— begin Records shown —
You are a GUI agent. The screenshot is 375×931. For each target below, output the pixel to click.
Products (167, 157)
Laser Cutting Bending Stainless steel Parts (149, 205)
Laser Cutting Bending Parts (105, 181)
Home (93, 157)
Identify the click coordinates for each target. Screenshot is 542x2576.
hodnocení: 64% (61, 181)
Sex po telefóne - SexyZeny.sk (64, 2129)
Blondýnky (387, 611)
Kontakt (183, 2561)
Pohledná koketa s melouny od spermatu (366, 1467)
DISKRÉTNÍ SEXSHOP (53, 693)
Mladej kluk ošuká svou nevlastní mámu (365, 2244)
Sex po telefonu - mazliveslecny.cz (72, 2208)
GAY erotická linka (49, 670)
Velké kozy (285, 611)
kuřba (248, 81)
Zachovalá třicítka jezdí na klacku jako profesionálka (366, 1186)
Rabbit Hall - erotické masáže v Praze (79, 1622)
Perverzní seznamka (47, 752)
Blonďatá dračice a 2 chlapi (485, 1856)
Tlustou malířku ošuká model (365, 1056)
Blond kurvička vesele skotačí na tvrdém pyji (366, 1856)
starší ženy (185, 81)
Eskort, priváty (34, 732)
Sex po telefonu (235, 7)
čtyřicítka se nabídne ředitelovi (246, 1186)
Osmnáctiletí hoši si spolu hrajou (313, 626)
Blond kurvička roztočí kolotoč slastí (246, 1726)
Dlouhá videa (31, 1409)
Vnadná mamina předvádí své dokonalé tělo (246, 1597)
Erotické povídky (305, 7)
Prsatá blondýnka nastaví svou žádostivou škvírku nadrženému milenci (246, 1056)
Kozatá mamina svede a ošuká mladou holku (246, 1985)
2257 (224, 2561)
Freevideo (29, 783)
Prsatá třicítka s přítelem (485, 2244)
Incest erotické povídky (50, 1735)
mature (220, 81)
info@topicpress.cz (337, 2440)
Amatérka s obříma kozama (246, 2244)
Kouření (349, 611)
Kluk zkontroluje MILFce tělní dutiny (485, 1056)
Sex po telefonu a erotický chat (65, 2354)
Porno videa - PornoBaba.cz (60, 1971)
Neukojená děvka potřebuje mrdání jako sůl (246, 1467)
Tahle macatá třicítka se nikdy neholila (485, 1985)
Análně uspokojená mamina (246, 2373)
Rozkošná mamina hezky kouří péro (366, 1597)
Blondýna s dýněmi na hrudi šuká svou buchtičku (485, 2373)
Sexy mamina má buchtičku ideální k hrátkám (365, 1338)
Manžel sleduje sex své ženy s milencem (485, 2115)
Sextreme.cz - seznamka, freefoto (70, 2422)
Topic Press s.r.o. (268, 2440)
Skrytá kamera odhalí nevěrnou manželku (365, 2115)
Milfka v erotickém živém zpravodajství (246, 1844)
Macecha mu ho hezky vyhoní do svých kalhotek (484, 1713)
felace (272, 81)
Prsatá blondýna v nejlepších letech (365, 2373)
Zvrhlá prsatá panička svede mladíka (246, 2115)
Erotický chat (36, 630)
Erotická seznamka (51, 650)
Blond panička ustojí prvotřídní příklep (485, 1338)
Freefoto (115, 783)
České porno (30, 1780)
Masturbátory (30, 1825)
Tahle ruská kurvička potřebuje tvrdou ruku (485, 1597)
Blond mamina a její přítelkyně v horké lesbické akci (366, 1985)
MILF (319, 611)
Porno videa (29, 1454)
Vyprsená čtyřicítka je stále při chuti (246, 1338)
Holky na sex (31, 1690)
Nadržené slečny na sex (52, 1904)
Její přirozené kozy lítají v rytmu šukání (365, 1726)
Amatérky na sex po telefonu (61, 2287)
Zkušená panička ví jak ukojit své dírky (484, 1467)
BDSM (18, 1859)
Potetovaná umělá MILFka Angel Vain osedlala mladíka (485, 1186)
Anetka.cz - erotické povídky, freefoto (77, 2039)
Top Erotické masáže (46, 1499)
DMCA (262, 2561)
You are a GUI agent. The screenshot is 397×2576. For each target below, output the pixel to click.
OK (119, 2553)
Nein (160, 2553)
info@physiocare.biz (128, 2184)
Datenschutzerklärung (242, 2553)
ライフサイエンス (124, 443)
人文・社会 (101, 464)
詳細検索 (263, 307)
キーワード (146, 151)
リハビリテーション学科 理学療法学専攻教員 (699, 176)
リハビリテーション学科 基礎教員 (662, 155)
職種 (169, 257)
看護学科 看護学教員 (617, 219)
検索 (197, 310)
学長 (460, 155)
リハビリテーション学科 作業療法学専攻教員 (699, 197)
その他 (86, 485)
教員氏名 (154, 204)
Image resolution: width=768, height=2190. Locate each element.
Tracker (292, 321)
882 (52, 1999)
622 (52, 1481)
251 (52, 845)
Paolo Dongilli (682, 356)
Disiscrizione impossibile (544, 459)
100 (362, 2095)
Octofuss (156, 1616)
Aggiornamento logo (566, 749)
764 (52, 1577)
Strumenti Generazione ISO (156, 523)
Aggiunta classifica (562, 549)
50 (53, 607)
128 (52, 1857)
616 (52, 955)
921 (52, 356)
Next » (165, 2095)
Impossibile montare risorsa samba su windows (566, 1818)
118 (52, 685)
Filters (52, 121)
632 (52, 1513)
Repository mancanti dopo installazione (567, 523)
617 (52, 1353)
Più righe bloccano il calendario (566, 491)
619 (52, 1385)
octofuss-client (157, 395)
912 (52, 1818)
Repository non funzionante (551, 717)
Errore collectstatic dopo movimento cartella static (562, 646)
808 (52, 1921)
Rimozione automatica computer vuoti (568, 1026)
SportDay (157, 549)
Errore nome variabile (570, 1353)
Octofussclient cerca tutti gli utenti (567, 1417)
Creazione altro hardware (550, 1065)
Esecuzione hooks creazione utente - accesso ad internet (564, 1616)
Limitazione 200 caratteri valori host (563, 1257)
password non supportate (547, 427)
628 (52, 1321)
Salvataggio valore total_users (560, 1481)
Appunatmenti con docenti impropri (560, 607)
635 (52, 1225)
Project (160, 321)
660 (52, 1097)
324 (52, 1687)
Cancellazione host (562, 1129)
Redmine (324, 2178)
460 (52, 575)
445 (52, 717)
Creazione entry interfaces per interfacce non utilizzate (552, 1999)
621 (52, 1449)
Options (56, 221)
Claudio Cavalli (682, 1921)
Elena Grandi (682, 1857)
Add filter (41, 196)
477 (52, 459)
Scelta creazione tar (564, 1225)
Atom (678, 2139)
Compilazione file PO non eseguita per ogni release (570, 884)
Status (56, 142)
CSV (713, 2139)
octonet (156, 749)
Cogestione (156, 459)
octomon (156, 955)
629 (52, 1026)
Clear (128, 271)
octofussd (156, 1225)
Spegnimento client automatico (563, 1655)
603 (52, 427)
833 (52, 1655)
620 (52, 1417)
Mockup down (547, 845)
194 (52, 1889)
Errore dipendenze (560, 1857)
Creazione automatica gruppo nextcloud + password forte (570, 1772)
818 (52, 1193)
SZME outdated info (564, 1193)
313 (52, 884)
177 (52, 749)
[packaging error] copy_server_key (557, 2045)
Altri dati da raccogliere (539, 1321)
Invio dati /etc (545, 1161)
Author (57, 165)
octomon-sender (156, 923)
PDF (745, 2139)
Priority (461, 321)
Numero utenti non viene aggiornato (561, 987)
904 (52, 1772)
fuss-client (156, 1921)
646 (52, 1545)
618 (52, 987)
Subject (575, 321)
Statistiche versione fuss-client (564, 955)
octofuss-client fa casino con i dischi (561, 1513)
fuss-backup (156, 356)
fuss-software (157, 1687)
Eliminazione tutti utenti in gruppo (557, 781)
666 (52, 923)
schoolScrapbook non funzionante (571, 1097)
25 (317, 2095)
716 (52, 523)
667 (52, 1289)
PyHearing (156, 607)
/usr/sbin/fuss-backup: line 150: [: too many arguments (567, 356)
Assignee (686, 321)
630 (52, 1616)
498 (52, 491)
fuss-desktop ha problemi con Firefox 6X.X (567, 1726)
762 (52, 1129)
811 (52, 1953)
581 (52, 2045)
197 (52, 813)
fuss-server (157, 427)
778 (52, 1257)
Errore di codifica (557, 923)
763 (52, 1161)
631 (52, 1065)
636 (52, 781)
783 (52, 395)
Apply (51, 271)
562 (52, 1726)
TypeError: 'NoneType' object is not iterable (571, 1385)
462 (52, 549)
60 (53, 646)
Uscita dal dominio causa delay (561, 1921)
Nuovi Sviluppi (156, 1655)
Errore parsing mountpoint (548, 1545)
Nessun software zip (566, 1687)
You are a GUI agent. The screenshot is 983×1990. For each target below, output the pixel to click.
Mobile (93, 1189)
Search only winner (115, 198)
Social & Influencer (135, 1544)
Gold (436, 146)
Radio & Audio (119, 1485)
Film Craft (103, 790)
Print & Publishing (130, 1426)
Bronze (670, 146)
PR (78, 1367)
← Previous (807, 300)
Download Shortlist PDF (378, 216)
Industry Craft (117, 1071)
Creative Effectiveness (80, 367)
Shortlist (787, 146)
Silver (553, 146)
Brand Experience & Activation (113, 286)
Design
— end Records shown —
What you have to do: Rewrite the lines from the one with "Limitazione 200 caratteri" up to and including the one with "Atom (678, 2139)", keeping each request unchanged. Scale every coordinate in the answers by 1.95, rounding to whole numbers with halves rounded up.

Finished exercise:
Limitazione 200 caratteri valori host (1098, 2451)
password non supportate (1067, 833)
628 (101, 2576)
Salvataggio valore total_users (1092, 2888)
Appunatmenti con docenti impropri (1092, 1184)
635 (101, 2389)
Project (312, 626)
660 (101, 2139)
324 (101, 3290)
Cancellazione host (1096, 2202)
Redmine (632, 4247)
460 (101, 1121)
445 (101, 1398)
Creazione entry interfaces per interfacce non utilizzate (1076, 3898)
621 (101, 2826)
Options (109, 431)
Claudio Cavalli (1330, 3746)
Elena Grandi (1330, 3621)
Add filter (80, 382)
477 (101, 895)
Scelta creazione tar (1100, 2389)
Atom (1322, 4171)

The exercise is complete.